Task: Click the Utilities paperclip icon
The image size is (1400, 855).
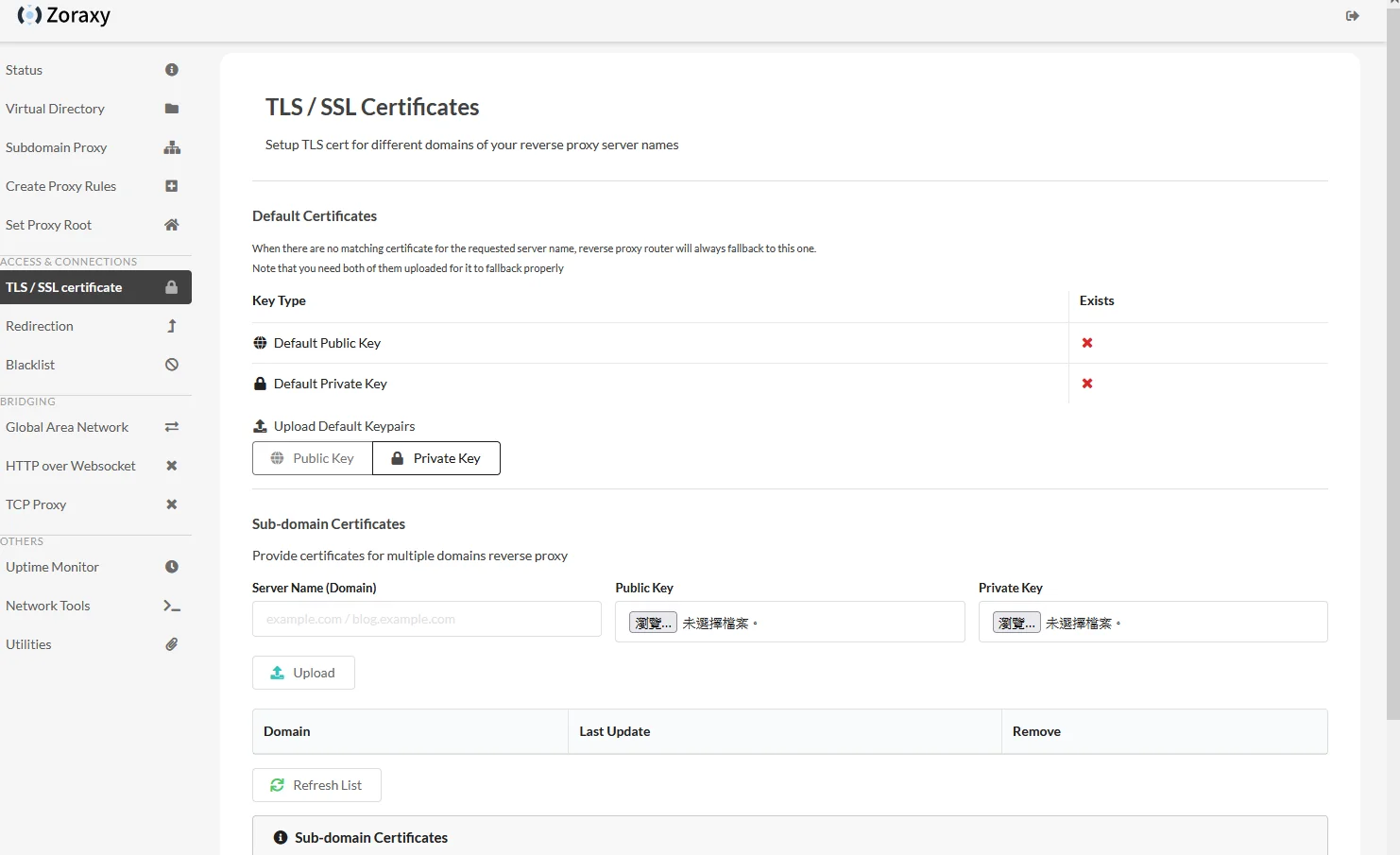Action: (x=172, y=644)
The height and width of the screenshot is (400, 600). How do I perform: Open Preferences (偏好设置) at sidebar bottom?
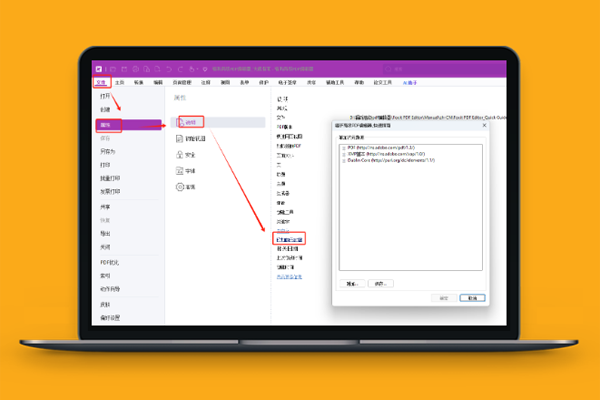click(110, 318)
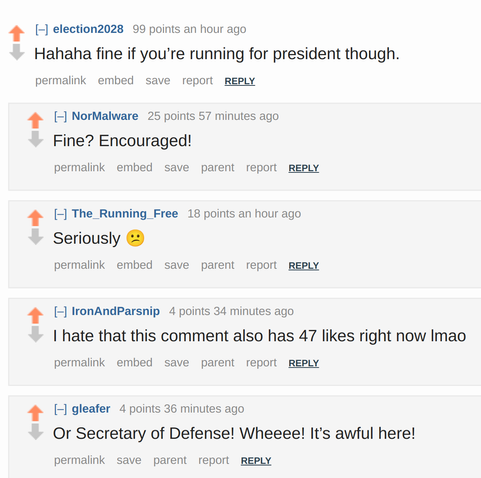Upvote gleafer's comment
This screenshot has height=478, width=481.
click(x=35, y=413)
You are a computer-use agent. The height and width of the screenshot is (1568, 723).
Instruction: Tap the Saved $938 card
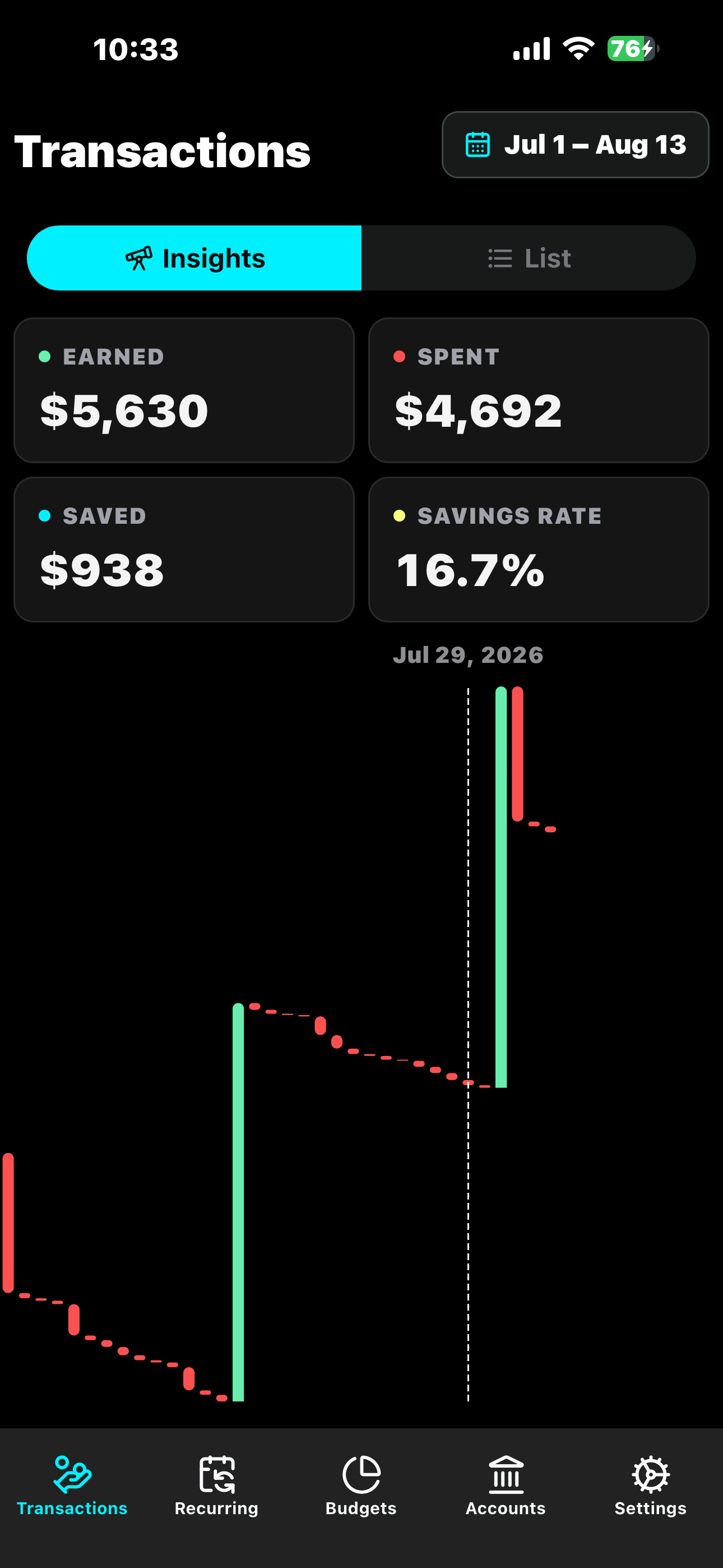coord(184,550)
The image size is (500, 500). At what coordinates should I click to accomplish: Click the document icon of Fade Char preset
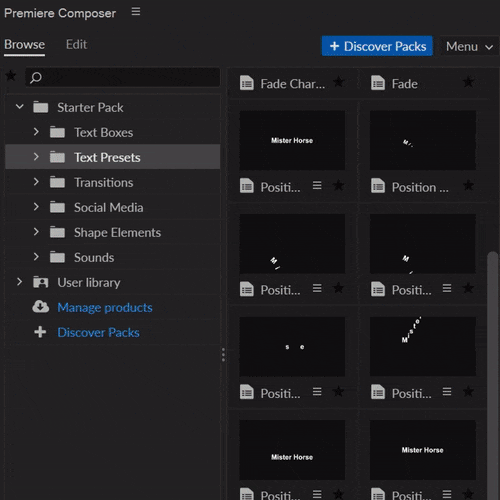[247, 83]
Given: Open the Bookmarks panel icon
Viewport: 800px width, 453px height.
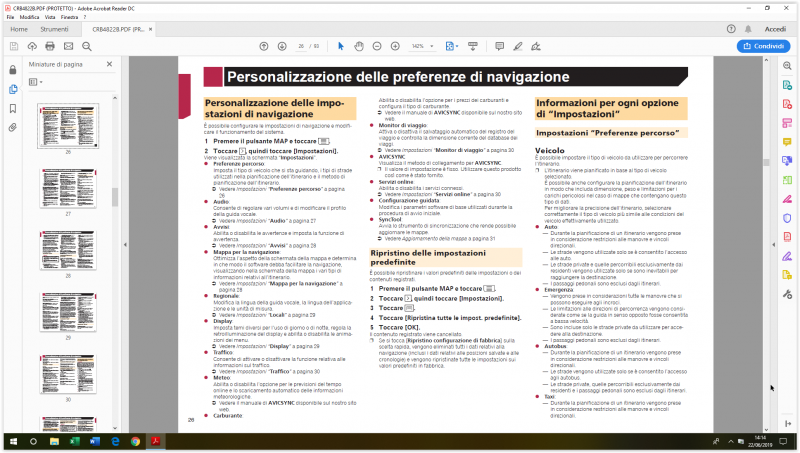Looking at the screenshot, I should click(x=12, y=108).
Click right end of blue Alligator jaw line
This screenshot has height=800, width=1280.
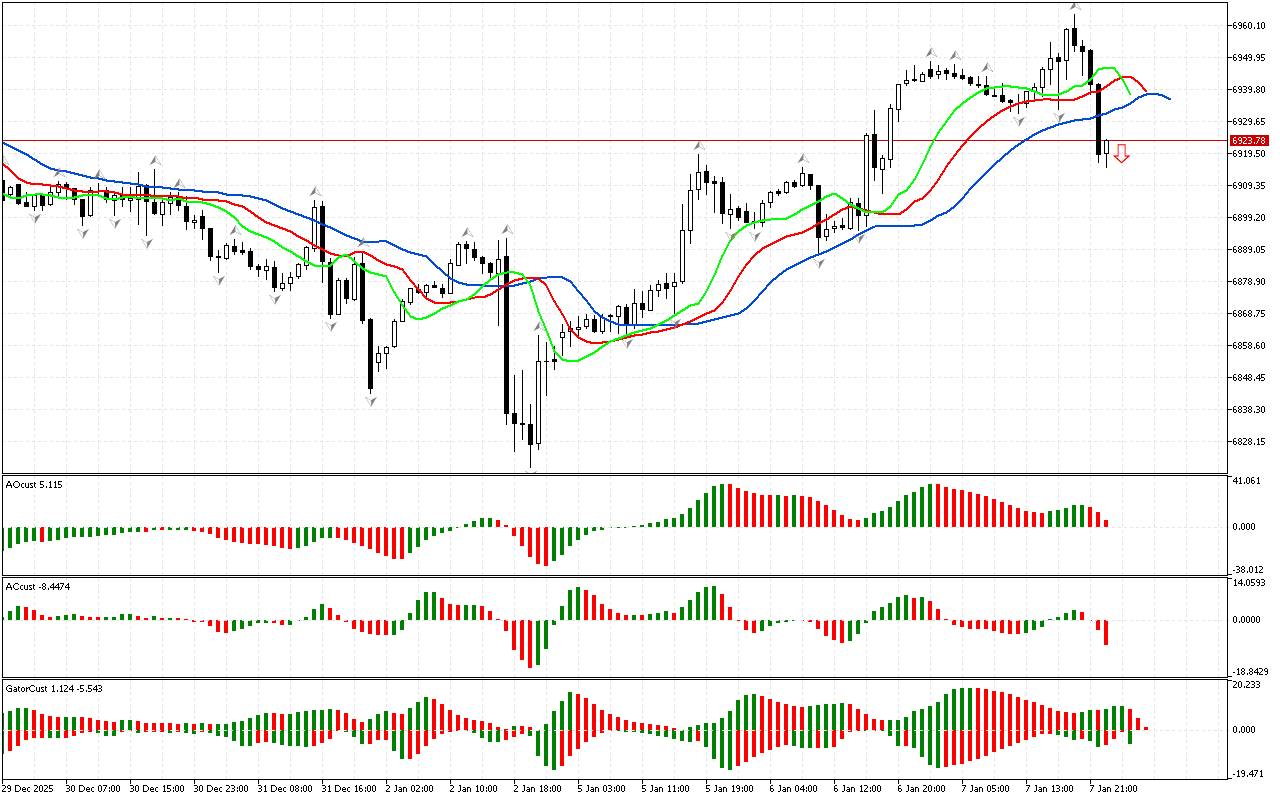point(1169,99)
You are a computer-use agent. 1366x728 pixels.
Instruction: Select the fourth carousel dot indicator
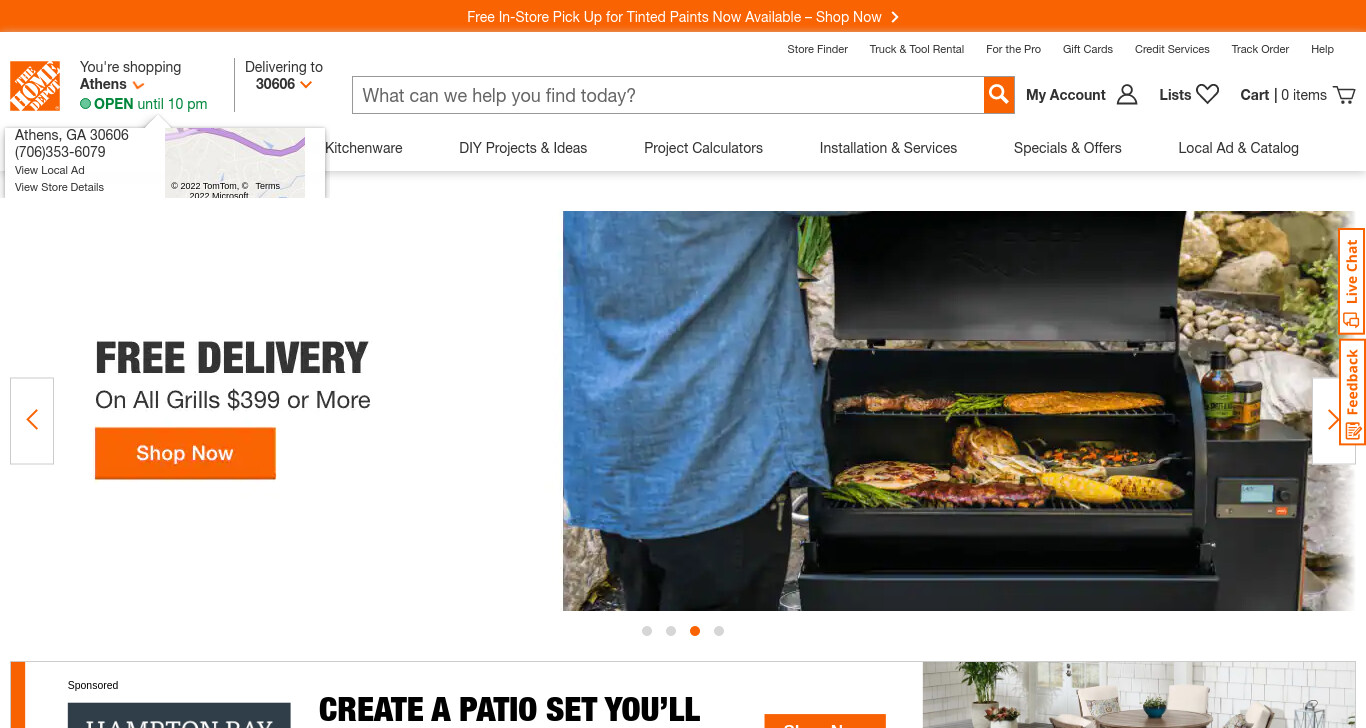tap(719, 631)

**Given request**
Write out the items again, beginning at the line that contains "Click right end of blue Alligator jaw line" and stopping after the final line of the items. Leave the pictures out.

**Correct output**
Click right end of blue Alligator jaw line
This screenshot has height=800, width=1280.
point(1169,99)
You are a computer-use agent. 1366x728 pixels.
Instruction: Select the fourth carousel dot indicator
tap(719, 631)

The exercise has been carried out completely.